LONDON -- In Guor Marial's first marathon, he posted a time good enough to qualify for the Olympics. Perhaps that's because when he was growing up, he has said, he got used to running from people who were trying to kill him.
When Marial, 28, lines up for the marathon on Sunday, the final day of the London Olympic Games, it will mark the culmination of a remarkable journey from his war-torn homeland in Africa to the United States and on to the biggest athletic competition in the world.
It will be just his third time running the 26.2-mile race. The road he's traveled to get here must make that distance seem minuscule.
"I'm just going there and I will run the race and see what happens," he said by phone last week from Flagstaff, Ariz., where he was training.
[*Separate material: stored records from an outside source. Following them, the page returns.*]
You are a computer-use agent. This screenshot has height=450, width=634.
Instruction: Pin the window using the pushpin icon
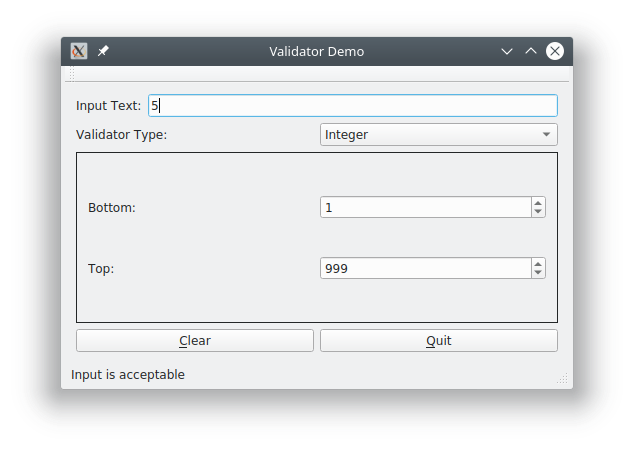(x=103, y=51)
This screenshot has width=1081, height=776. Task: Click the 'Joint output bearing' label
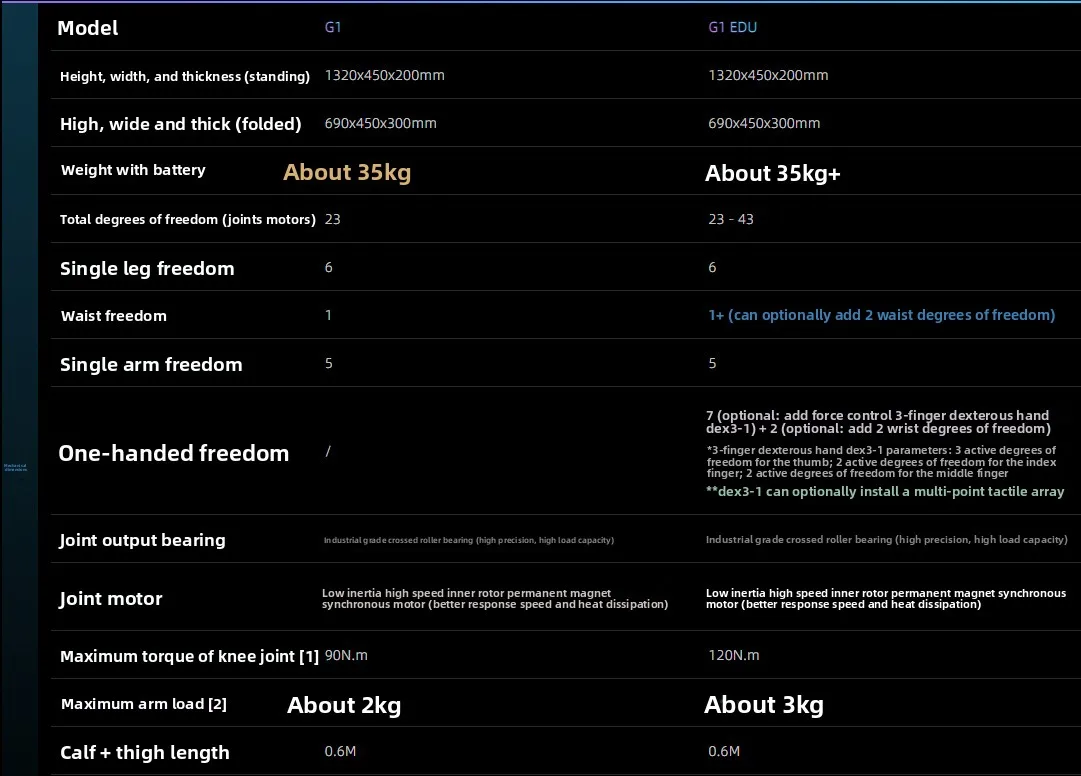point(142,540)
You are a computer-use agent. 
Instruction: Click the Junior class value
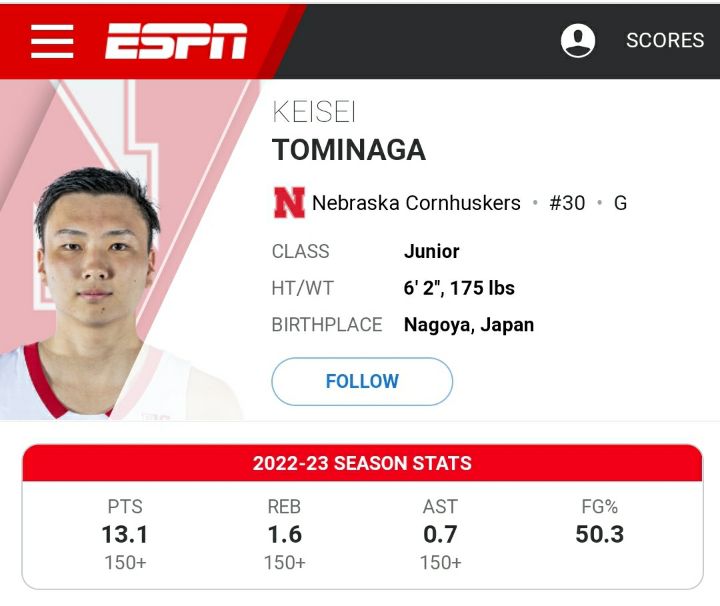click(x=432, y=251)
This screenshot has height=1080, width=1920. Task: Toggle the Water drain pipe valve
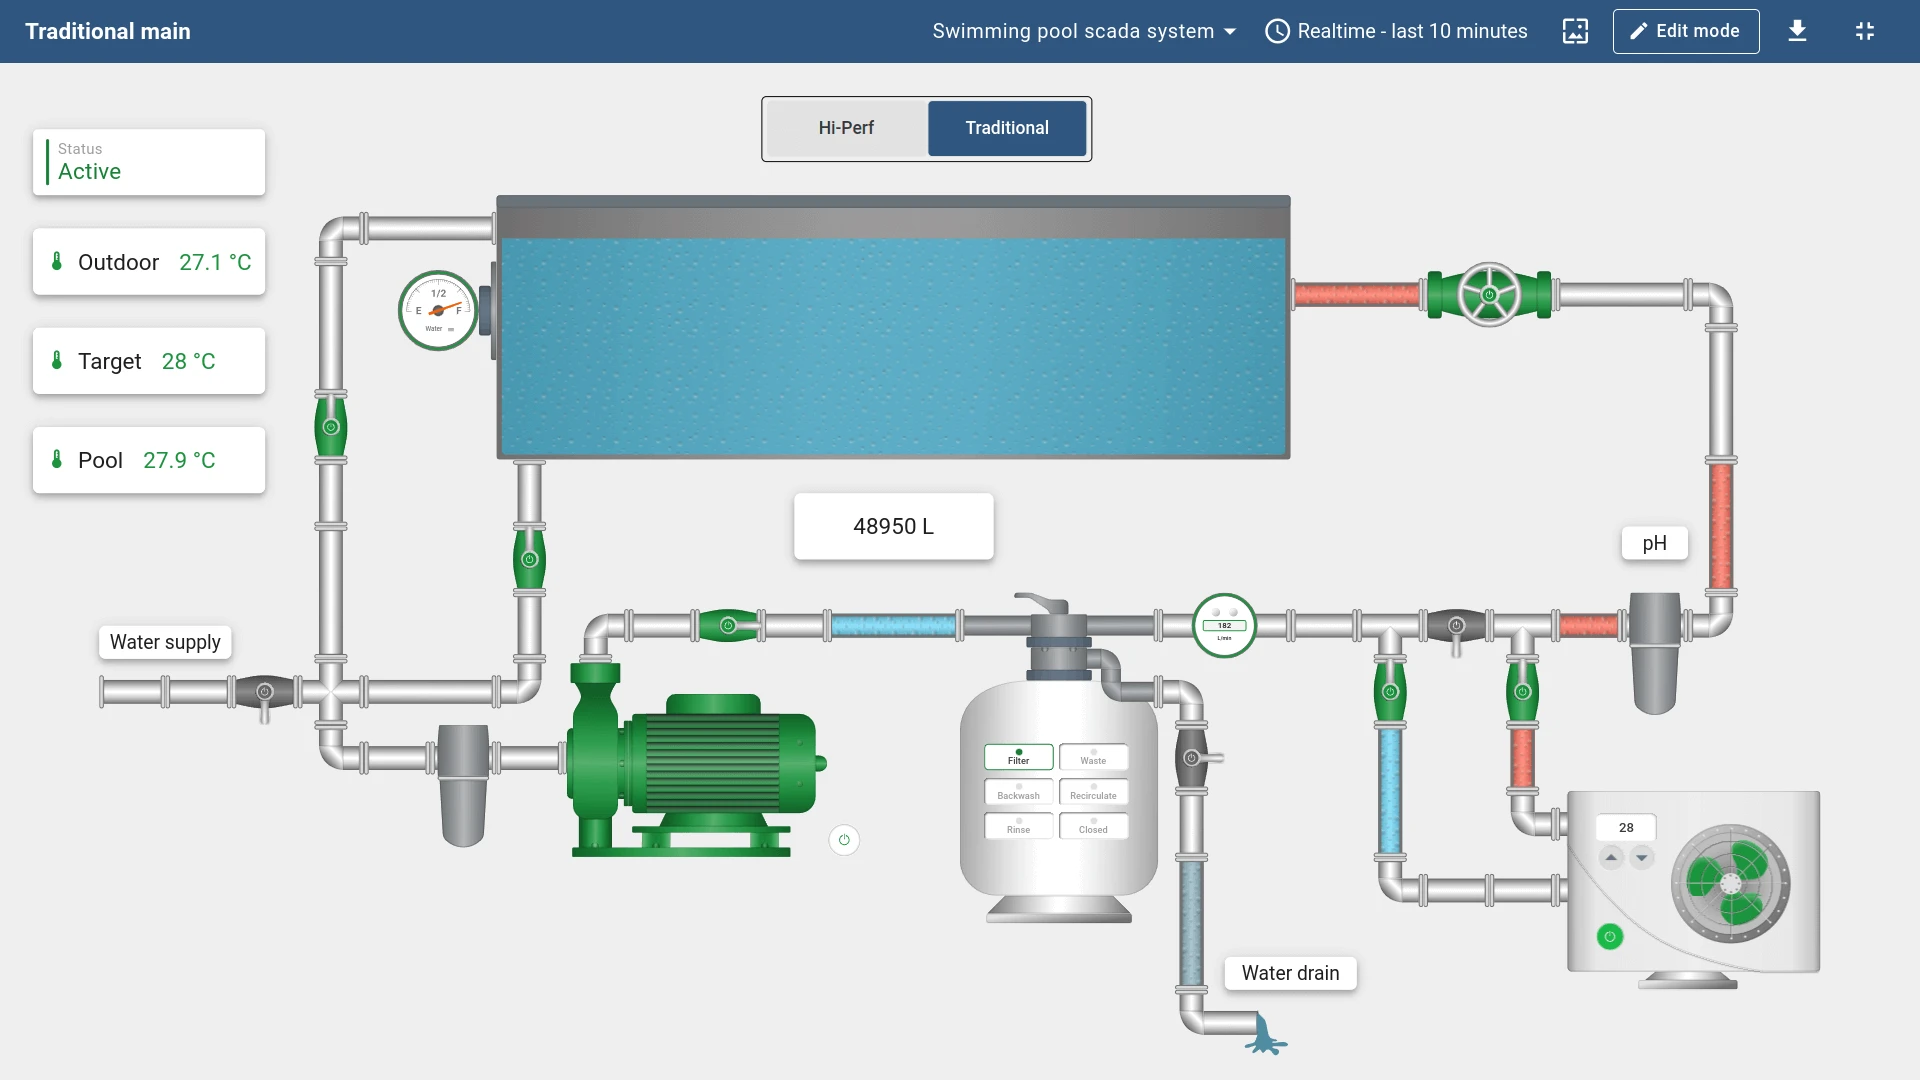click(1192, 758)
Marial will be competing under special rules as an "independent Olympic athlete," representing no nation and running under the Olympic flag. His birthplace of South Sudan is a brand-new country, fresh from decades of conflict, without its own Olympic team. His adopted home, the United States, where he discovered his athletic gift, hasn't made him a citizen.
If Marial wins the gold - that isn't expected, but then again, little about his story is - the Olympic anthem would play on the medal stand. Perhaps that's only fitting for a man whose story seems to epitomize the Olympic ideal.
"Guor Marial is not a man without a team," said his friend Brad Poore, a Sacramento, Calif.-area lawyer who led the fight to get him invited to London. "The world is his team."
Marial was born in 1984 in a small village in Unity state in what is now South Sudan. At the time, though, his village was still part of Sudan, the vast, unruly East African nation that has been at war with itself for decades. In the conflict pitting the northern government against southern rebels, hardly any family was spared - certainly not Marial's own.
He lost eight of his 10 brothers and sisters, and many other relatives, either because of fighting or the privation and disease it unleashed. His family tried to send him to the north, to live with an uncle, but he was captured along the way and forced to work as a laborer. He was barely 10 years old.
He managed to return to the south only to be captured again, this time by a Sudanese soldier, whose family used him as an unpaid servant.
When he finally made it to the north, Sudanese authorities accused his uncle, a humanitarian worker, of helping the southern rebels. Security forces raided their home and attacked Marial and his aunt, breaking his jaw with the butts of their rifles. He and his aunt fled to Egypt, where they lived under the auspices of the United Nations before the United States took them in as refugees in 2001.
Marial enrolled in high school in Concord, N.H., at age 17 and got a 40-hour-a-week job stocking produce at a grocery store to send money back to his family in Sudan. He'd never really run before, but his P.E. teacher noticed something unusual.
"He said, 'You can run and run and never get tired,' " Marial recalled.
The cross-country coach, Rusty Cofrin, called him in for a tryout. Marial showed up in basketball shoes, and Cofrin looked skeptical. But once he started running, "the kid just floated," Cofrin said.
After a long circuit around a park and 1.5 miles on the track, Cofrin, an accomplished runner, saw that Marial seemed barely to have broken a sweat. "If you feel good, take off," Cofrin said.